İnsana dayatılmış olan bu düşünceler, ister istemez onu kanaatsiz bir kişiliğe büründürdü. Elindeki maddeler ile yetinmeyen; daha elindeki maddeyi dahi kullanmadan yeni bir madde arayışı içerisine giren, kısır bir döngünün içerisindeki zavallı bir insan modeli ile karşı karşıya kaldık. Madde sahibi olmak hırs, kibir, kıskançlık gibi duyguları da beraberinde getirdi. İnsan özgürlük uğruna savaşırken, farkında olmadan arzu ve isteklerinin kölesi haline geldi. Hayatında uyuşturucu herhangi bir madde kullanmamış bir insan, uyuşturucu madde kullanan kişinin maruz kaldığı psikolojik, aklî ve fiziki çöküşü “madde, eşya” arayışı içerisinde tecrübe etti.
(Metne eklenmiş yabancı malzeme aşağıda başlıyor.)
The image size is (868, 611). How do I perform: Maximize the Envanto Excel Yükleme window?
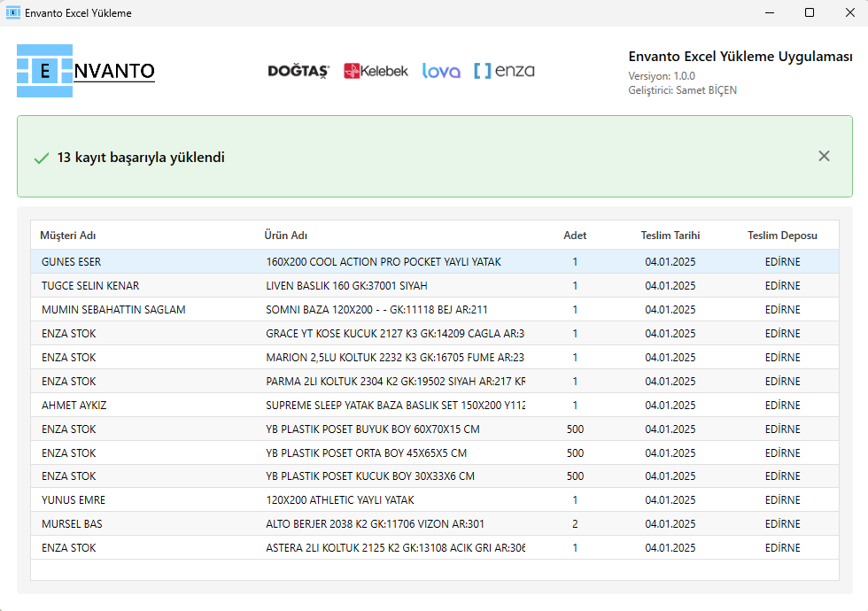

İnsanlar bugün mutlu olmadıkları halde mutluymuş gibi davranmaya, duygularını aşırı zirvede veya aşırı diplerde yaşamaya başladı. Madde adeta bir gösteriş, bir başkasına üstün gelme unsuru haline geldi. Üstün gelme çabası ile sürekli yeni maddelere ihtiyaç duyduğunu hisseden insan; önemli- önemsiz hayatındaki her olayı performans haline getirmeye başladı. Düğünlerimiz, kutlamalarımız, vb. uygulamalarımız madde yarışlarına dönüştü. Öyle ki bebeğimizin dişinin çıkması bile bizler için bir performans alanı oluşturdu. ( Bebeklerinin ilk dişi çıktığında parti düzenleyen kesimler ortaya çıktı.) Çünkü insan ne kadar çok maddeye sahip olursa o kadar çok mutlu olacağına ikna edildi.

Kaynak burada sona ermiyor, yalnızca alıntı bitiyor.